Understanding the isotopic composition of sedimentary sulfide: A multiple sulfur isotope diagenetic model for Aarhus Bay

Abstract

Measurement of the multiple sulfur isotopes (³²S/³³S/³⁴S) enables the calibration of microbial biosignatures and provides a unique diagnosis of S-based metabolic processes: sulfate reduction, disproportionation, and sulfide oxidation. All three metabolisms carry distinct geochemical consequences for S cycling in modern systems, and are particularly powerful for paleoenvironmental interpretations if their respective contributions can be separated. To hone those interpretations and to further develop a quantitative context for understanding early diagenetic sulfur cycling, we constructed a multiple S isotope reactive transport model for the sediments of a geochemically well-characterized system (Aarhus Bay, Denmark).
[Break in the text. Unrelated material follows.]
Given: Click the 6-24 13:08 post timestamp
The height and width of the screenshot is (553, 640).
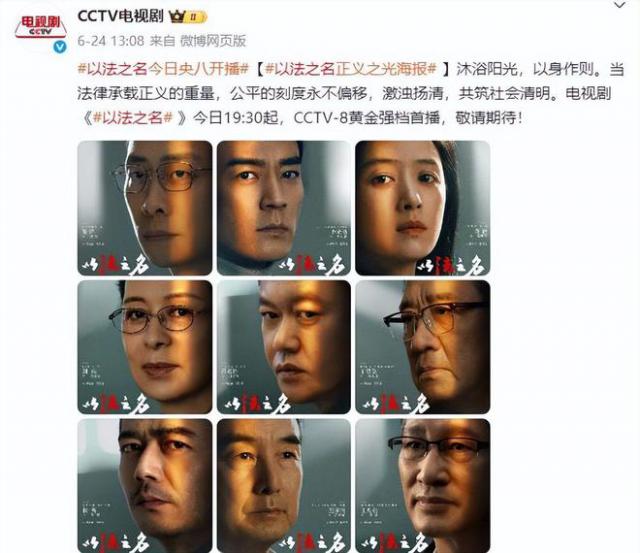Looking at the screenshot, I should click(x=111, y=41).
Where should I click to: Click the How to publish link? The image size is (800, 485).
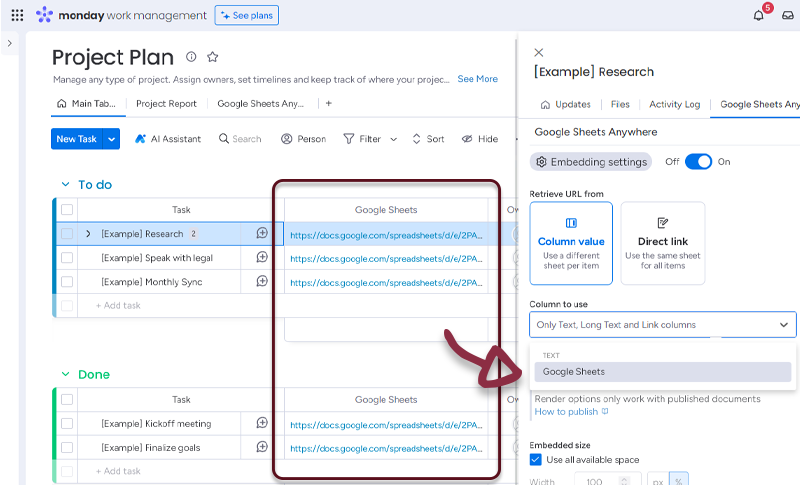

The model reconciles pore water and solid phase concentration profiles of the major species associated with Fe/S/C cycling, and uses multiple S isotope systematics to predict the isotope profiles of the major S species, including pore water sulfate, free sulfide and solid phase pyrite. We note that very large fractionations associated with sulfate reduction (³⁴ε_sr = 70‰) are required to reproduce the observed pore water profiles, and we reconcile these fractionations with low temperature theoretical predictions for isotope equilibrium fractionation. The minor sulfur isotope values (noted as Δ³³S) of sulfate increase at shallow depths within the Aarhus Bay core, and decrease when sulfate drops below 10 mM. Values (Δ³³S) for sulfide decrease nearly monotonically towards seawater sulfate values near the zone of sulfate depletion. Pyrite Δ³³S values are nearly uniform downcore (0.170 ± 0.010‰) despite a ∼10‰ enrichment in surface versus deep pyrite δ³⁴S values. Sulfate reduction is the most important process controlling S isotope pore water distributions, with modest contributions from oxidative S cycling. Further, microbial sulfate reduction demonstrates large fractionations typically not expected for shallow, organic rich (TOC ∼ 4%) continental margin systems.